The sisters, who are of the Mohawk Turtle Clan, started Sapling and Flint in 2017.
A goldsmith and wampum cutter, Jesse is a member of the Canadian Jewellers Association, while Dakota is a regalia maker and visual artist with a background in small business management. Together, they said they create pieces that share the story of Turtle Island.
Their work can be seen at www.saplingandflint.ca/ .
“For the first time in CCAB history, this award is shared among twin sisters with an extraordinary story as co-founding entrepreneurs with complementary talents,” said Tabatha Bull, the council’s president and CEO. “We couldn’t be happier to present this award to these two deserving and impressive Indigenous women who are setting an example for young enterprising hopefuls.”
In 2018, the sisters received the CHCH TV Business Excellence Award.

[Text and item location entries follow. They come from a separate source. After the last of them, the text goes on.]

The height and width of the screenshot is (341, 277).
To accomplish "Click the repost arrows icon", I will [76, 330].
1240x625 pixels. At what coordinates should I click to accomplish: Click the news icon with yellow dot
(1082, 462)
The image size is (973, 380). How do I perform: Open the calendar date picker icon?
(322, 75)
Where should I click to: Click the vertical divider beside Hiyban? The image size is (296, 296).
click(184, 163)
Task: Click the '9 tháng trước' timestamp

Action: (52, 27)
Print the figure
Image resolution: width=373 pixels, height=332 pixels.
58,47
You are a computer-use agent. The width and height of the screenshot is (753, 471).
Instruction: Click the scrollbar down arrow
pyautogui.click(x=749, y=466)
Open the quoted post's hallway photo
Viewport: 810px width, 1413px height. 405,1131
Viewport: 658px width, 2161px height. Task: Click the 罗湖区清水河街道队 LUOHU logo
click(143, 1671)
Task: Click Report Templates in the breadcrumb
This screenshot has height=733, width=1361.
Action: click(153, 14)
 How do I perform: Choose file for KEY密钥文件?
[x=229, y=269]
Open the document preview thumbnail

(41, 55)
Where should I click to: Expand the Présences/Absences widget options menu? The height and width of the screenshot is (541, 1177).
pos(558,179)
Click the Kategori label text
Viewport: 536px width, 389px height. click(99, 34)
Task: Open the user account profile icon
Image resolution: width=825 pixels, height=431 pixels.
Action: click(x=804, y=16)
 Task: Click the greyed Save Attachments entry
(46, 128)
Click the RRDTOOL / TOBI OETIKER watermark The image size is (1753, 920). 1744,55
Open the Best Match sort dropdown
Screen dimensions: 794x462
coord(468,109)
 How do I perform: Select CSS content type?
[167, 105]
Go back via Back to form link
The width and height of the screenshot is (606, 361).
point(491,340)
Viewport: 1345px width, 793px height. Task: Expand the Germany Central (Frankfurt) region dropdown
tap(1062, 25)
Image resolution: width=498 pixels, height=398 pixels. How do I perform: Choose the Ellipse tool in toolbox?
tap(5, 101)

That same year, they won top prize at PowWow Pitch, a which a grassroots community of Indigenous entrepreneurs.
In 2019, they received Paypal Canada’s small business makeover contest.
And, in 2020, the sisters got the Athlohsa Peace Award for a campaign to ensure equitable access to the internet and opportunities in Indigenous communities. Athlohsa is a Southwestern Ontario organization that provides a range of social services.
Sanjay Gomes, president, ESS Support, said his company is proud to sponsor the entrepreneur award.
“I congratulate Dakota and Jesse Brant for raising the profile of authentic Indigenous art, fashion and design,” he said. “Their hard work and dedication are an inspiration for other Indigenous women. The future looks bright for Sapling and Flint.”